Han llevado flores, ingredientes para comida, artículos de limpieza y motosierras, sobre todo después de la afectación del huracán Félix en la Región Autónoma del Atlántico Norte (RAAN). Por esta dependencia, según calculan sus funcionarios, pasan más de siete mil cartas por mes, sobre todo provenientes de los municipios del interior del país. Esta cifra parece ridícula, pero es la agonía de una institución que se resiste a morir frente al empuje del fax, del teléfono y de Internet, pues en los días de oro del correo nacional el flujo mensual de cartas podía contarse en cientos de miles.

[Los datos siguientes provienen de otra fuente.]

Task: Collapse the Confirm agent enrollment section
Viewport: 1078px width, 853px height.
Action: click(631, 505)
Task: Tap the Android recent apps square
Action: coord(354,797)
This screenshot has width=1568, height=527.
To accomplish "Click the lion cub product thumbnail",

Según el señor Palma, el correo no se terminará por dos razones: primero, porque no tenemos la capacidad económica para llevar tecnología a todos los rincones del país, y segundo, porque los nicaragüenses somos sentimentales y gustamos de escribir. Nos encanta ver la letra de la persona querida, y como prueba está el hecho de que la segunda quincena de noviembre y la primera de diciembre sigue siendo la temporada de mayor movimiento por el flujo de tarjetas navideñas.

Donde está y  como está
Un orgullo de los trabajadores de Correos de Nicaragua es que cuentan con un sistema que permite monitorear las cartas y paquetes, pues cada día, antes de salir a los distintos puntos del país, los envíos son anotados en un sistema computarizado a fin de que usted pueda reclamar si el paquete no llegó a tiempo a su destino.

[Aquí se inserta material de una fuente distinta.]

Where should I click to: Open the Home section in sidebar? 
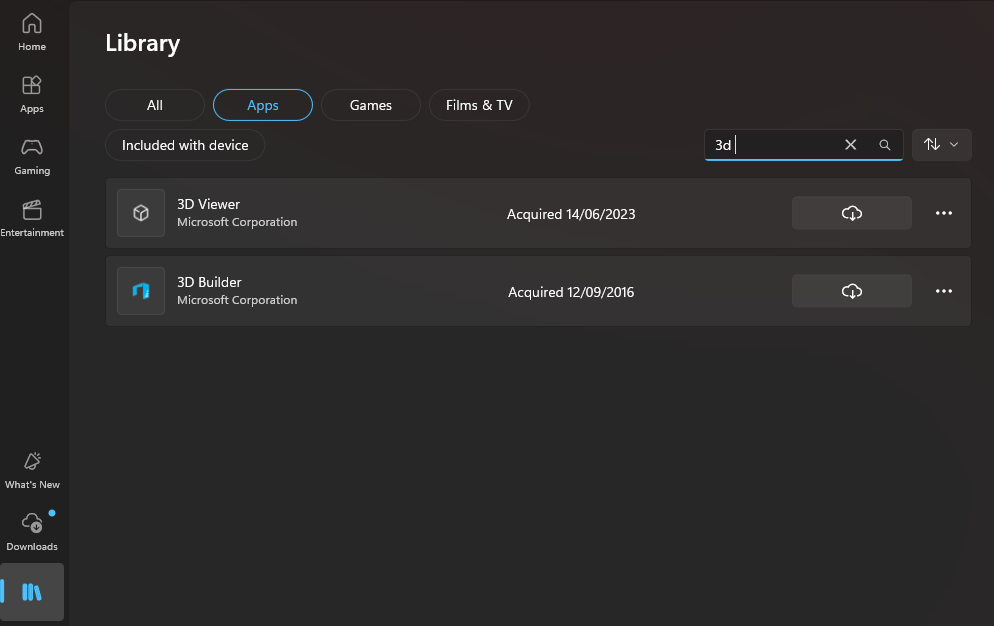32,32
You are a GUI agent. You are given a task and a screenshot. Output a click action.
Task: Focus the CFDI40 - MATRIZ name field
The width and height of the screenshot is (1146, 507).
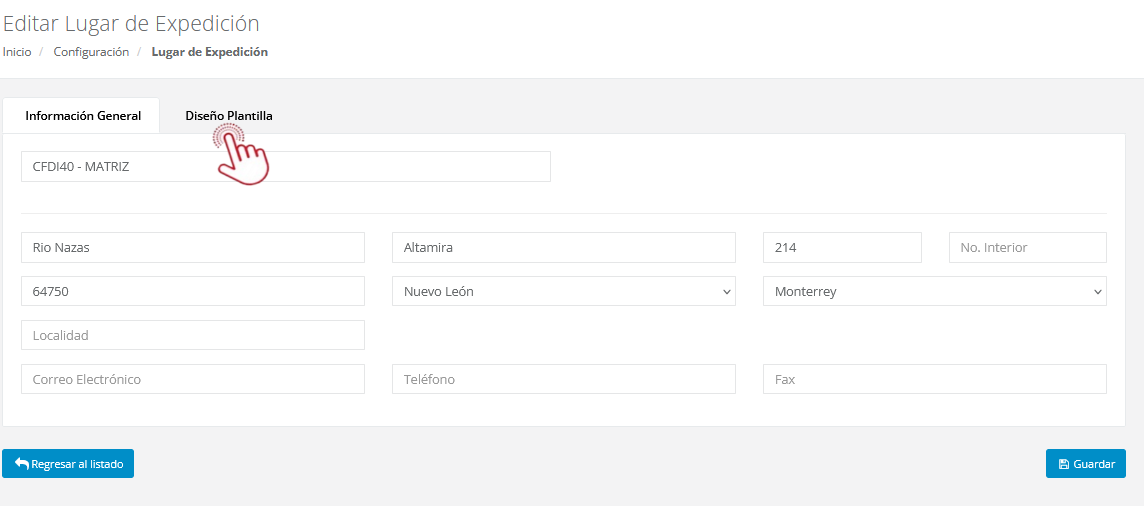pyautogui.click(x=285, y=167)
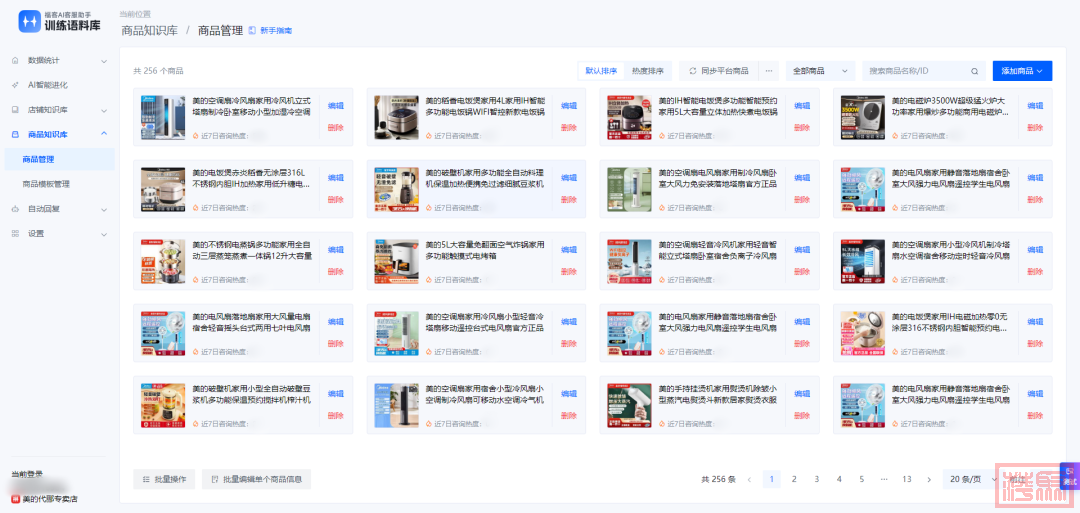
Task: Expand the 添加商品 dropdown button
Action: click(x=1022, y=71)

Otro detalle interesante en Nicaragua que nos diferencia en cuanto a calidad del servicio de correos de Centroamérica, señaló el señor Palma, es que nosotros contamos con la aduana postal, una rama de la Dirección General de Aduanas que tiene su dependencia dentro de Correos de Nicaragua, para que la paquetería no se mueva de un lugar a otro. Aquí los paquetes llegan y son revisados con los procedimientos debidos a la vista de muchas personas, lo cual no da lugar a pérdidas.

“Podemos decir, gracias a nuestros procedimientos y sistemas, en qué lugar está y cómo se encuentra un envío, pues tenemos una dependencia que se encarga de la repela, como le llamamos, que es buscar con ahínco la dirección a la cual vienen los paquetes y cartas, y si no la encontramos, nos sentimos mal, porque debemos mandar el envío de regreso al remitente, por lo cual si usted espera una carta y no le llega, es bueno que siempre pase buscando información por nuestras oficinas”, afirmo el señor Palma.

Una costumbre que se desvanece
Escribir cartas y llevarlas al correo es una costumbre que se desvanece con el avance de nuevas tecnologías de comunicación, expresa Julissa Mercado, encargada de la primera exposición de filatelia dirigida a estudiantes que se realizó en el Palacio de Comunicaciones, con el fin de dar a conocer los servicios e importancia del correo, aún en nuestros tiempos.

“Los niños estaban interesados, preguntaban mucho, y ellos mismos decían que las cartas escritas a mano eran mejores porque podían incluir dibujos y colores. Esperamos poder repetir la exposición el próximo año”, manifestó Julissa.

Sobreviviendo
La sobrevivencia del correo en Nicaragua dependerá sin duda de los jóvenes y del reestablecimiento de una cultura de escribir cartas, pues a inicios de 2007 se informó que Correos de Nicaragua tiene un déficit de 50 millones de córdobas y no recibe presupuesto del Estado.

Pese a toda la actividad que se realiza y que los trabajadores se dividen en tres turnos para dar abasto a la demanda, en todo el país se cuenta con a penas 600 trabajadores cuya planilla se paga gracias a los servicios de mensajería empresarial. Los servicios básicos de Correos como agua y energía se pagan gracias al alquiler de los pisos 2 y 4 al ente rector de las telecomunicaciones en Nicaragua, Telcor.

Esperando dueño
El apartado postal número 1 espera por un dueño que permita que esa diminuta caja metálica que ostenta en relieve “República de Nicaragua” tenga actividad y no luzca como hasta ahora.

En otros países, el apartado postal número 1 está destinado al presidente de la República, algo que no ocurre en Nicaragua. El precio anual de un apartado postal es de 600 córdobas (30 dólares aproximadamente) y si usted quiere ostentar el mismo puede informarse en el edificio de correos, donde hay cientos de apartados esperando por un dueño.